Typical of their analysis, they ask: what if a significant customer was lost just before the transaction, and this was not disclosed to the acquirer? Jeff, Ken and Bill agree that because the customer’s contribution to the profits of the business would impact future earnings and, therefore, current value, nondisclosure of the customer loss represents a potential claim by the buyer. "To get to the core of the issue, the appraiser needs to ask if the customer will be replaced and if its departure was part of ordinary customer turnover; or if the customer is a key source of value to the business. The buyer may make a “benefit-of-the-bargain claim” arguing it did not receive the value that was represented to it by the seller based on the failure to disclose the loss of the customer," the authors state.

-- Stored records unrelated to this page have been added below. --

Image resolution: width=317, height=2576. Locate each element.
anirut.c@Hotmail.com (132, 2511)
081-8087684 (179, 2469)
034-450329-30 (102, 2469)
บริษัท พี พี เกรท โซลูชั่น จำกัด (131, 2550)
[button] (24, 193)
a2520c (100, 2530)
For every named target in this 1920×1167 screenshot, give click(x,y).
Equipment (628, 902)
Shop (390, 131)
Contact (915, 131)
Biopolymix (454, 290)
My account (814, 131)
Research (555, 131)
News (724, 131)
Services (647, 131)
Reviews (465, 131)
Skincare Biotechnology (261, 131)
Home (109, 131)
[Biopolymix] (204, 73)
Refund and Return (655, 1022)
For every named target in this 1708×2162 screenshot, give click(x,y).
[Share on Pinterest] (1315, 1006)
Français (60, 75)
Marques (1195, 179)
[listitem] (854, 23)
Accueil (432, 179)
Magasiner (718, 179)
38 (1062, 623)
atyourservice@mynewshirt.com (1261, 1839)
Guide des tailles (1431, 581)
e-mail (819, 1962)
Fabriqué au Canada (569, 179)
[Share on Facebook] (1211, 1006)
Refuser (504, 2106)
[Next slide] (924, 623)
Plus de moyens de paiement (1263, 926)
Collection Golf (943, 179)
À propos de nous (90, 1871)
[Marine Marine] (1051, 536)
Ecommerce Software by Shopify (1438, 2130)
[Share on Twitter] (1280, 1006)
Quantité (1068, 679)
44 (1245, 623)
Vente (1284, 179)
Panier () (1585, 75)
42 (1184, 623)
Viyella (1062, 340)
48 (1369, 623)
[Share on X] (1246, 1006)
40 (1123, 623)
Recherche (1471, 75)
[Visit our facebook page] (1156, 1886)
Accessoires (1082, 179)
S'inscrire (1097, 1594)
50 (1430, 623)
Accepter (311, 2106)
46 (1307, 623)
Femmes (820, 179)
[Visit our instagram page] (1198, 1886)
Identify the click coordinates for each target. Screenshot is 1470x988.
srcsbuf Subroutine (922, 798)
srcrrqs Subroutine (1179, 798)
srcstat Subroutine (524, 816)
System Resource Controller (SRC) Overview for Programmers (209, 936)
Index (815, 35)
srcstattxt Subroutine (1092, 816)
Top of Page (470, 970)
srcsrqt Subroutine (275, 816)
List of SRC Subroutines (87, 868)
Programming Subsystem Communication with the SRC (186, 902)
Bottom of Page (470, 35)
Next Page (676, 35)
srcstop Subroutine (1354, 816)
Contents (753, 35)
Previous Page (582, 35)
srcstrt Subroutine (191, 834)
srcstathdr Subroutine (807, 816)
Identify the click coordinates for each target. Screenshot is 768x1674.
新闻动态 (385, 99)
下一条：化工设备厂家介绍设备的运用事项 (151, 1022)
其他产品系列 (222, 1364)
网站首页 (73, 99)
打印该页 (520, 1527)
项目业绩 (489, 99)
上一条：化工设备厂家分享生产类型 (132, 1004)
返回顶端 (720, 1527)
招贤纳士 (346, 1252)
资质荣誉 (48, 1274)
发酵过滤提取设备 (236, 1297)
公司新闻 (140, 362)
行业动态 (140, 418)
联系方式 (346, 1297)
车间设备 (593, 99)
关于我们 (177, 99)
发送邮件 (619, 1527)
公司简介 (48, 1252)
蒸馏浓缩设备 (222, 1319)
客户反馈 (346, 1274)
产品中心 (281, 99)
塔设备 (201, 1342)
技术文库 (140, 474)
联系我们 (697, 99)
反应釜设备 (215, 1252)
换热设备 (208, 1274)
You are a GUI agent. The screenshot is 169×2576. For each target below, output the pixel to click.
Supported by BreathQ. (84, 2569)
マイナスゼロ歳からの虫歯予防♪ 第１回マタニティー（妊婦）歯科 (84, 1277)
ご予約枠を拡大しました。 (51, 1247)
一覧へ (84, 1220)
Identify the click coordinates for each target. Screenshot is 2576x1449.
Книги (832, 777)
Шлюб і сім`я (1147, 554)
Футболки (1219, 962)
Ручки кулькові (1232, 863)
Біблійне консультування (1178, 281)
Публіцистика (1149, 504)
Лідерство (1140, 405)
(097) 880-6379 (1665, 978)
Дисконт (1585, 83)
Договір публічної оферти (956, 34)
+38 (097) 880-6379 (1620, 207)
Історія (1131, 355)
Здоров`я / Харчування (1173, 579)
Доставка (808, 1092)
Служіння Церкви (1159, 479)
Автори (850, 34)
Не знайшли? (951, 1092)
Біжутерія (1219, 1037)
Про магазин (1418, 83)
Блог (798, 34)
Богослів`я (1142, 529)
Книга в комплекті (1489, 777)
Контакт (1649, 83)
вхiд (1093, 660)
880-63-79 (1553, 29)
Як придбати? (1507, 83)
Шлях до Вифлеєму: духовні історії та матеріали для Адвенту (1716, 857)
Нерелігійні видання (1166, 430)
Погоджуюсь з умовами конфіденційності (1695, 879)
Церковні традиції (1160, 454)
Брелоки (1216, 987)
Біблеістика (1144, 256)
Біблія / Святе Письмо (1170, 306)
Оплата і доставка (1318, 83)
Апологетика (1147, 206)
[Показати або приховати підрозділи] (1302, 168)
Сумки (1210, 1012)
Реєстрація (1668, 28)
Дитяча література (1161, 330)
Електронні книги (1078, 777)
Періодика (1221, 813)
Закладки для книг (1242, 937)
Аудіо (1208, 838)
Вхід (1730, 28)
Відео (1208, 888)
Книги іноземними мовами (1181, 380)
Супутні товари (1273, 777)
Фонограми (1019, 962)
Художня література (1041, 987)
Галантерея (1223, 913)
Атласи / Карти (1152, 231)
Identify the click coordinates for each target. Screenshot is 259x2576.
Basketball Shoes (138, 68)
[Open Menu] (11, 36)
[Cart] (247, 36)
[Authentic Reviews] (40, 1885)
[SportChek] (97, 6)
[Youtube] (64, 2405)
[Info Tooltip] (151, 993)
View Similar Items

...The value of the customer to the business should be evaluated along with the target’s customer turnover rates. If the loss and replacement of customers is common for the company, there may not be any damages. A financial analysis of the customer’s contribution to the company could result in three potential scenarios: (1) the customer was not profitable to the company; (2) the customer was profitable to the company and was expected to have a finite life with the company; or (3) the customer was profitable, and the expectation was that the customer would be retained for years into the future. If an investigation revealed that scenario 1 was the case, there may be no damages. If scenario 2 was deemed to have occurred, it could possibly result in damages calculated based on the contribution over the life of the customer contract or some other indication of the time period the company would have realized the benefits of the customer. If the facts and assumptions support scenario 3, it could result in a revaluation of the company by excluding the cash flows related to this customer from the target’s forecast or pro forma trailing 12 months EBITDA.